[Start of section]

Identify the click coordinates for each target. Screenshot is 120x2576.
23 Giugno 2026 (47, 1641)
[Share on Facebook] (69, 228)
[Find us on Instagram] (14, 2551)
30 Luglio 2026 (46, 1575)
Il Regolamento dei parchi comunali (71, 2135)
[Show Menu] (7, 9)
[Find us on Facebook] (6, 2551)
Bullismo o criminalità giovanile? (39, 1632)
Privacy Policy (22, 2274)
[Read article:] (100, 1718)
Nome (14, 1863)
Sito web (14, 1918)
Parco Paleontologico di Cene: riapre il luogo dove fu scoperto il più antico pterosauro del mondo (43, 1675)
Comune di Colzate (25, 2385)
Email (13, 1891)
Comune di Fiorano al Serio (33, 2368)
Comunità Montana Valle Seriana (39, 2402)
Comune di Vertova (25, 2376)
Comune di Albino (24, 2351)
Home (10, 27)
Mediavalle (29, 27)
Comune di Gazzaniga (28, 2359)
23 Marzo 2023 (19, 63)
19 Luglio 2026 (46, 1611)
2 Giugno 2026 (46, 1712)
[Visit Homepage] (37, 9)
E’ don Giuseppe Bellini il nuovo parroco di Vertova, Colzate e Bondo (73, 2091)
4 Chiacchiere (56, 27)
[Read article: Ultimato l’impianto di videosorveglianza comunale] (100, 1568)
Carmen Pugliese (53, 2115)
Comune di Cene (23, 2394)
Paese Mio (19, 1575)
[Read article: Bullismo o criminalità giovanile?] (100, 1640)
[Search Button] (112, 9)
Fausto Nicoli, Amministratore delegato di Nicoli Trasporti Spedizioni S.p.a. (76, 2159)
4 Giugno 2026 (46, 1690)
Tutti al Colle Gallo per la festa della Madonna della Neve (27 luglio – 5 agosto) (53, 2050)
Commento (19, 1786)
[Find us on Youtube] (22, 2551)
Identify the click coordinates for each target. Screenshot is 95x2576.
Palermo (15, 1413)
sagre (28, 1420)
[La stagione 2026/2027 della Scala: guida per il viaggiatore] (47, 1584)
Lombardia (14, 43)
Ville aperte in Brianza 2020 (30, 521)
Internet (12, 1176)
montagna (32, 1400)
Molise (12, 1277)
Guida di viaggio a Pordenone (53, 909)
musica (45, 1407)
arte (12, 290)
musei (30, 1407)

[End of section]

Problem details:
Exactly the lines from the one containing "Tutti al Colle" through the end of the listing should be reproduced, both ends included and nothing more.

Completed task:
Tutti al Colle Gallo per la festa della Madonna della Neve (27 luglio – 5 agosto) (53, 2050)
Commento (19, 1786)
[Find us on Youtube] (22, 2551)
Identify the click coordinates for each target. Screenshot is 95x2576.
Palermo (15, 1413)
sagre (28, 1420)
[La stagione 2026/2027 della Scala: guida per il viaggiatore] (47, 1584)
Lombardia (14, 43)
Ville aperte in Brianza 2020 (30, 521)
Internet (12, 1176)
montagna (32, 1400)
Molise (12, 1277)
Guida di viaggio a Pordenone (53, 909)
musica (45, 1407)
arte (12, 290)
musei (30, 1407)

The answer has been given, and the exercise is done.